## START EXTRACT PROVIDED

Friday, July 22, 2016

Asymmetric Lynx 308 Suppressor Review

Asymmetric Lynx 308 Suppressor Review

As of late 2015, I began the process of purchasing a number of suppressors for review and for personal use in hunting, plinking, target shooting and general training. Among those suppressors I now legally own through the purchase, ATF Application, $200 tax stamp, six month preprocessing wait, and entry into my Trust, is the Asymmetric Lynx 308 Suppressor.

This is not my first experience with a suppressor. I have shot a large number of suppressors in the market thanks to being a writer in the industry, however this is not a typical suppressor.

Historically suppressors are basically modified mufflers. Technical advancements in materials, computer aided fluid modeling and design has dramatically improved suppressor capabilities over the years. There are now suppressors designed and optimized around specific intents, general purpose, semi-auto firearms, accuracy optimization, overall sound level suppression, tonal tuning of the report, weight, lower backpressure, durability...etc. Generally you have a suppressor that can only be optimized for a couple of these goals, however Asymmetrics’ suppressors seem to hit all the goals except weight.  In a sea of titanium suppressors, the Asymmetric suppressors are not light. My other YHM Phantom Titanium suppressor is nearly a half pound lighter even though it is longer and has a much larger diameter than my LYNX.

A hot design concept has been caliber conversion. The convertible suppressor concept may seem new, however it has been around for a while now. Most people are aware at this point that a .308 bore suppressor delivers pretty much the same attenuation within a couple dB of a dedicated 5.56 bore suppressor when used on a AR15 firing .223/5.56 rounds. At this early point, I did not see that justifying a second suppressor made sense right away to support .308 calibers and another to support .223, so I chose the durable .308 9” Lynx series suppressor from Asymmetric Products for this versatility and performance of a .308 suppressor even on an 5.56 AR15.

## END EXTRACT PROVIDED

Update the suppressor review by writing out everything from "A hot design" down to "an 5.56 AR15.", with "modular" in place of "convertible". The listing after this point is separate from the suppressor review and has no connection to it.

## START SOURCE MATERIAL

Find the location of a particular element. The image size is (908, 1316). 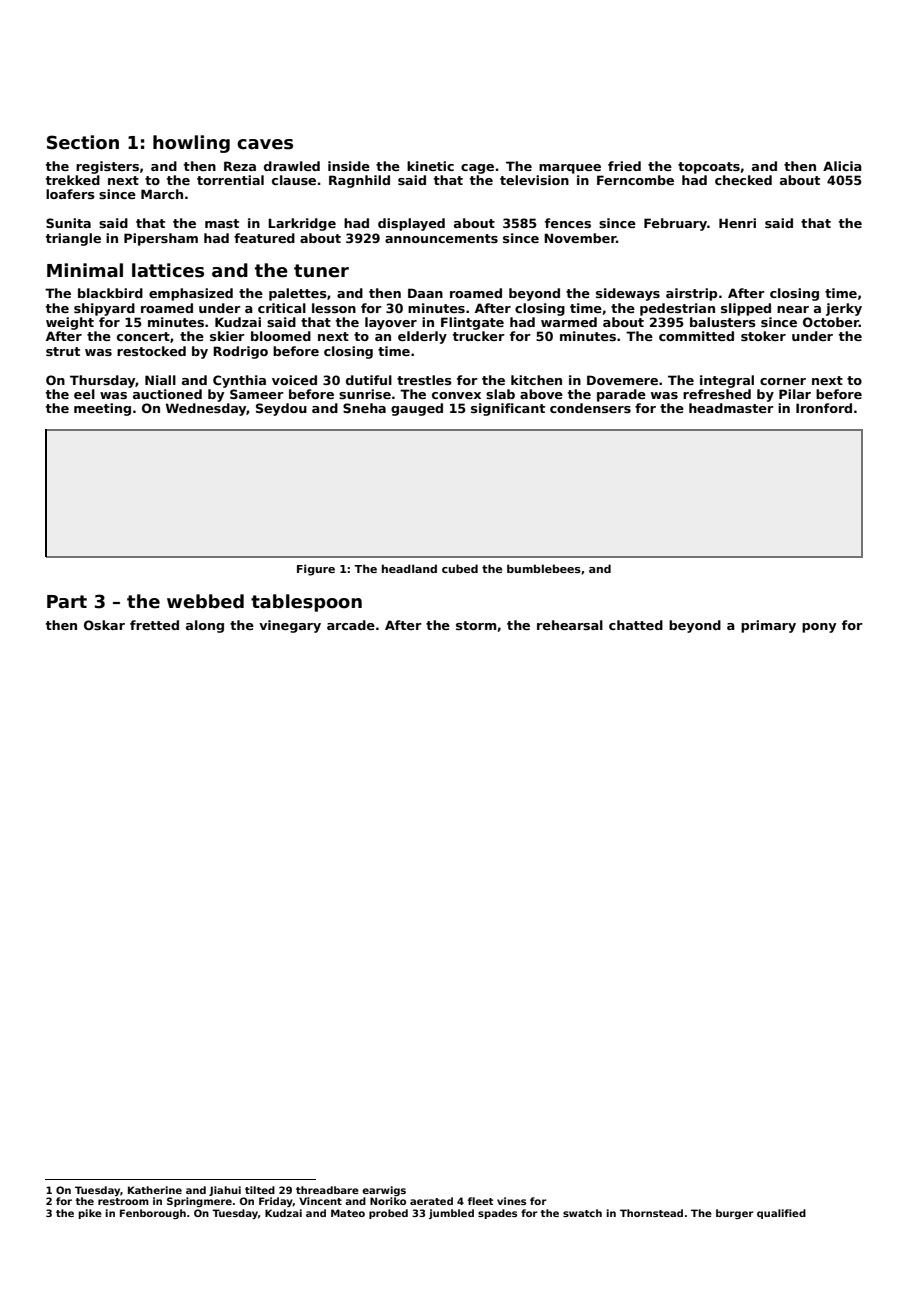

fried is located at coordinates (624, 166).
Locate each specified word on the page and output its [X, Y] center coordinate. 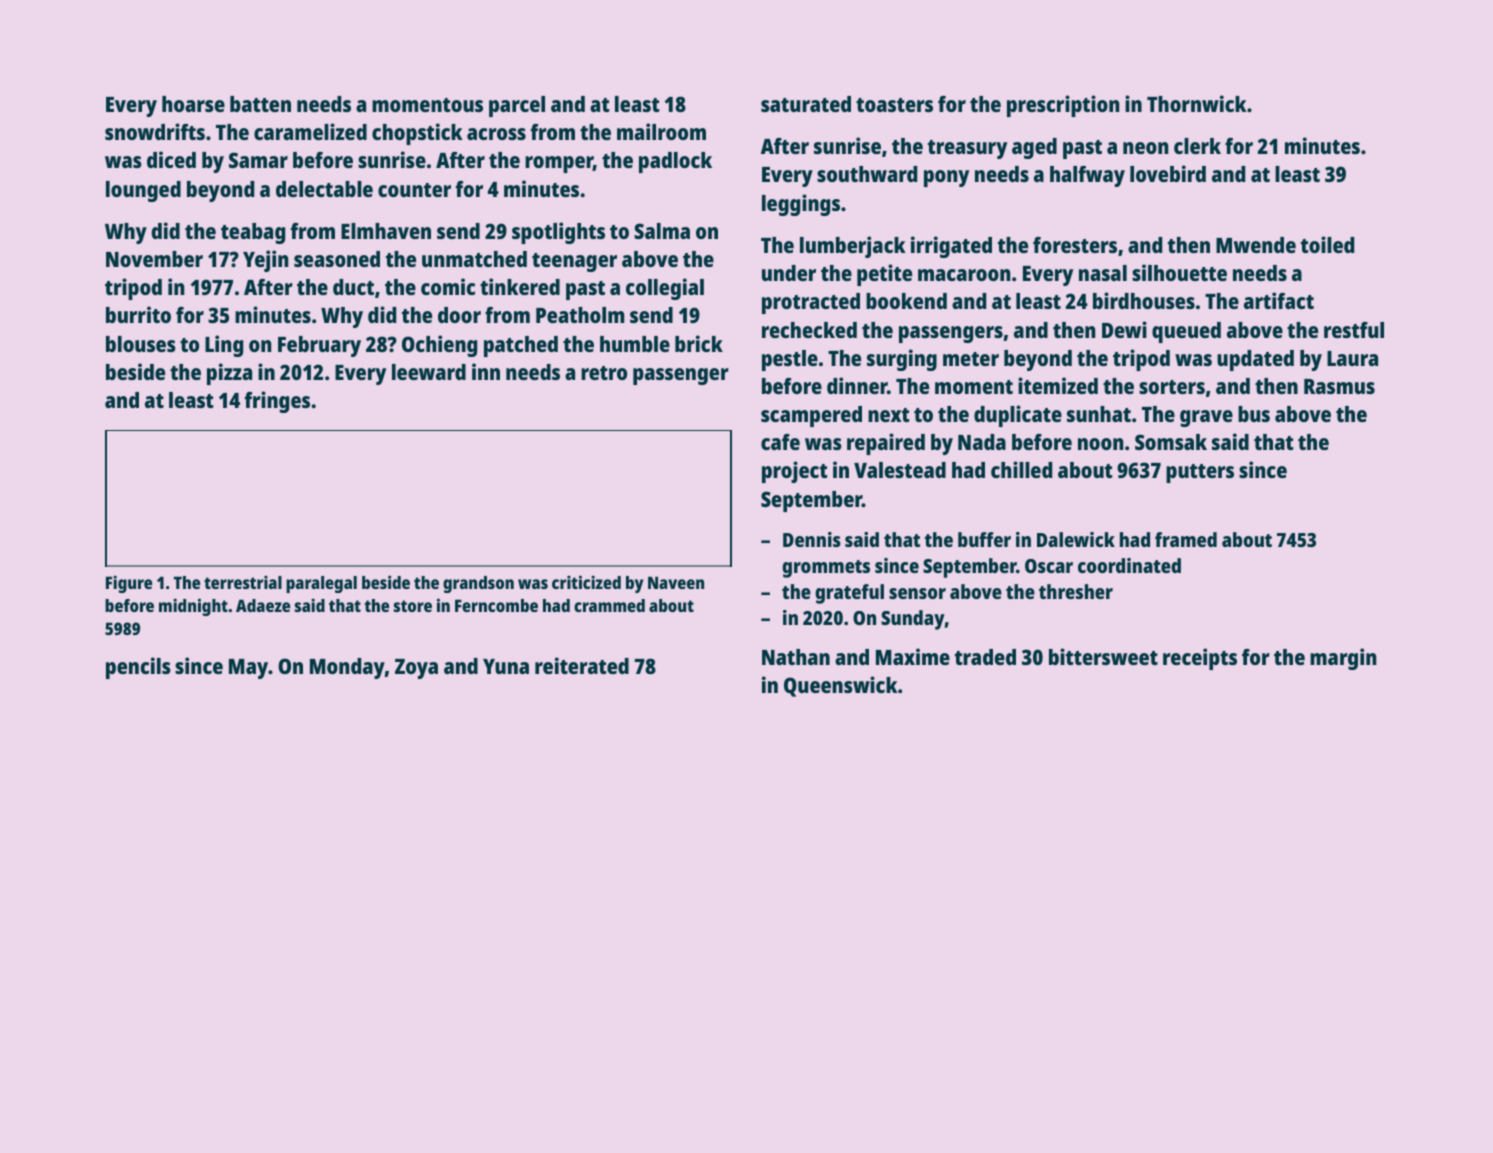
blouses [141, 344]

## END SOURCE MATERIAL

§ **ANSWER TO THE TASK**:
A hot design concept has been caliber conversion. The modular suppressor concept may seem new, however it has been around for a while now. Most people are aware at this point that a .308 bore suppressor delivers pretty much the same attenuation within a couple dB of a dedicated 5.56 bore suppressor when used on a AR15 firing .223/5.56 rounds. At this early point, I did not see that justifying a second suppressor made sense right away to support .308 calibers and another to support .223, so I chose the durable .308 9” Lynx series suppressor from Asymmetric Products for this versatility and performance of a .308 suppressor even on an 5.56 AR15.